Patient Risk Stratification with Time-Varying Parameters: A Multitask Learning Approach
Authors: Jenna Wiens, John Guttag, Eric Horvitz
JMLR 2016 | Venue PDF | Archive PDF | Plain Text | LLM Run Details
| Reproducibility Variable | Result | LLM Response |
|---|---|---|
| Research Type | Experimental | Applied to a held out set of approximately 25,000 patient admissions, we achieve an area under the receiver operating characteristic curve of 0.81 (95% CI 0.78-0.84).
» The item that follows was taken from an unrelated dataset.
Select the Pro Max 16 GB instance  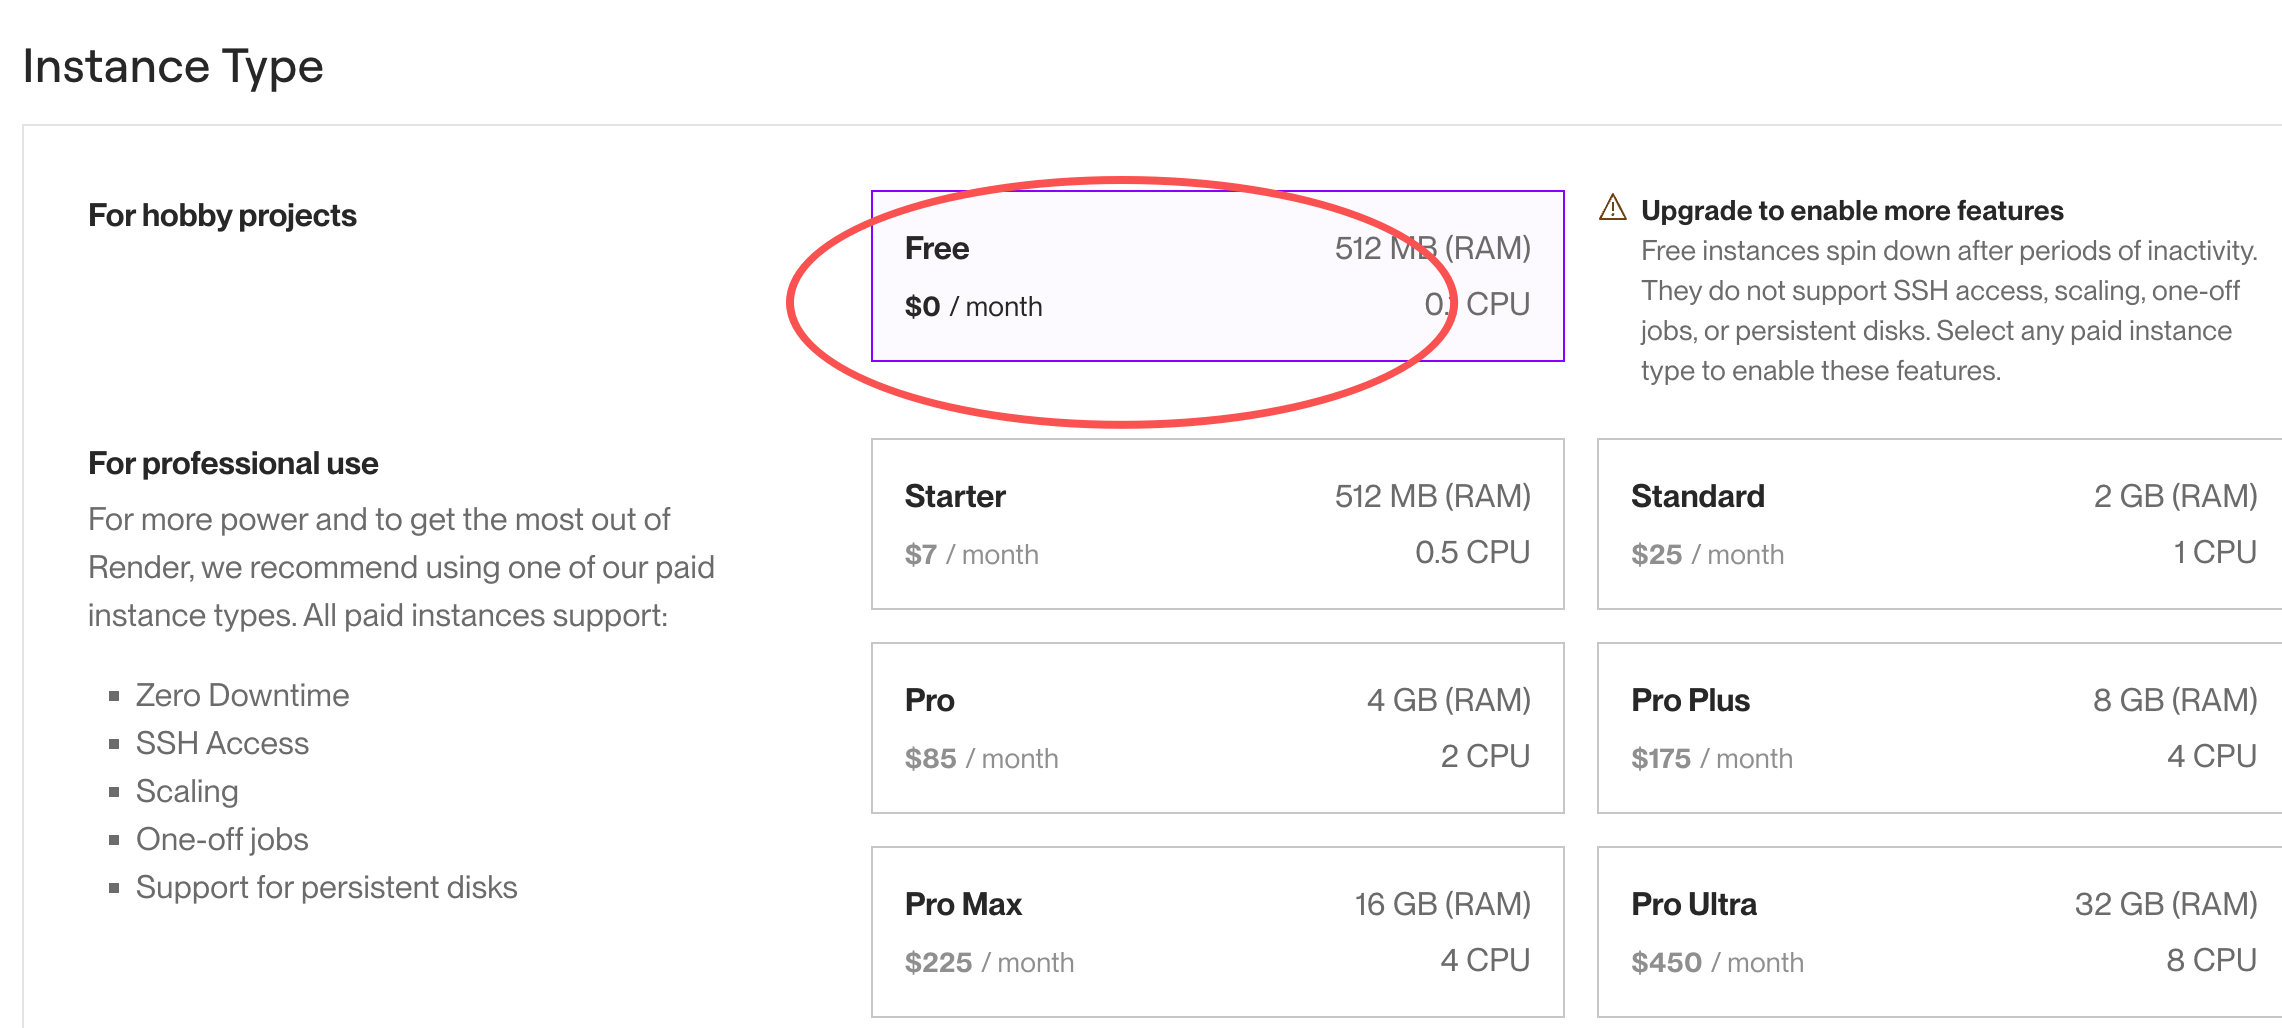click(x=1217, y=932)
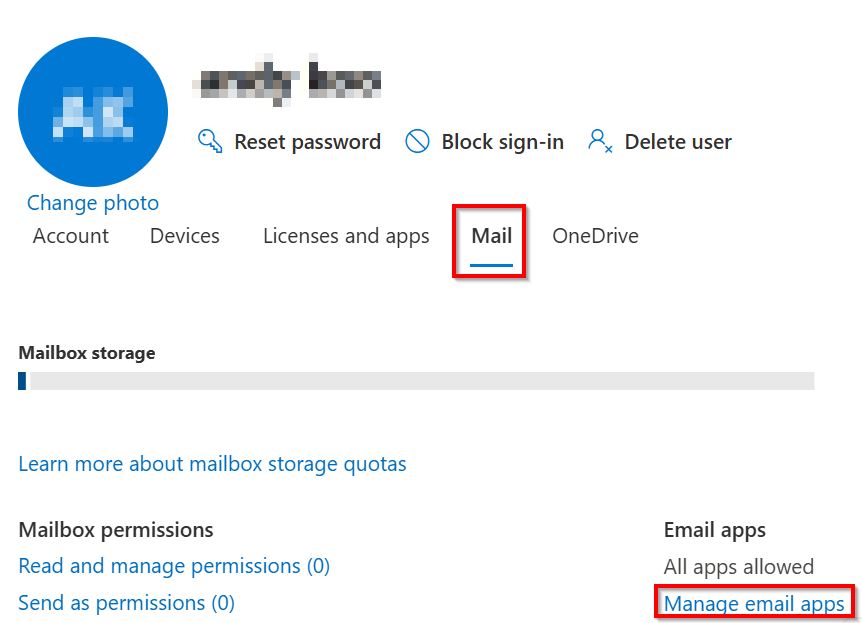Click the All apps allowed status text
The width and height of the screenshot is (862, 623).
738,567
The model has been integrated into the health record system at a large hospital in the US, and can be used to produce daily risk estimates for each inpatient. |
| Researcher Affiliation | Collaboration | Jenna Wiens EMAIL Computer Science & Engineering University of Michigan Ann Arbor, MI John Guttag EMAIL Department of EECS Massachusetts Institute of Technology Cambridge, MA Eric Horvitz EMAIL Microsoft Research Redmond, WA |
| Pseudocode | No | The paper describes the problem setup and the learning algorithms using mathematical formulations (Equation 1 and 2), but does not contain a structured pseudocode or algorithm block. |
| Open Source Code | No | The paper does not provide an explicit statement about releasing its own source code, nor does it provide a link to a code repository. It does mention using LIBLINEAR (Fan et al., 2008), but this is a third-party tool. |
| Open Datasets | No | We considered all adult inpatient admissions to a large private hospital in the US over a two year period. We leverage the contents of EHRs from over 50,000 patient admissions from a single hospital. |
| Dataset Splits | Yes | We split the data into a training set and a holdout set based on time, training on data from the first year, and validating our model on data from the second year. The training data consisted of patient admissions from 2011-04-12 to 2012-04-11, totaling 190,675 visit days pertaining to 24,607 unique visits. Within the training data, 258 admissions had a positive test for C. difficile resulting in 2,608 training days with a positive label. [...] The validation, which consisted of patient admissions from 2012-04-12 to 2013-04-12 and was composed of 24,399 admissions of which 242 had a positive test result for C. difficile. [...] To select the hyperparameter C in (1), we performed repeated five-fold cross validation on the training data, choosing a setting that maximized the AUROC. |
| Hardware Specification | No | The paper does not contain any specific details about the hardware used for running its experiments, such as GPU/CPU models or memory. |
| Software Dependencies | No | The model parameters, i.e., θ, were solved for using LIBLINEAR (Fan et al., 2008). (This cites a tool, but does not provide a specific version number for this or any other software dependency for replication.) |
| Experiment Setup | Yes | We selected the number of tasks T, and the corresponding temporal intervals τj for j = 1, ..., T based on the number of training examples available for each interval. For our data, this resulted in six distinct tasks, corresponding to six distinct time periods: D1, D2, D3, D4, D5, D6. [...] To select the hyperparameter C in (1), we performed repeated five-fold cross validation on the training data, choosing a setting that maximized the AUROC. |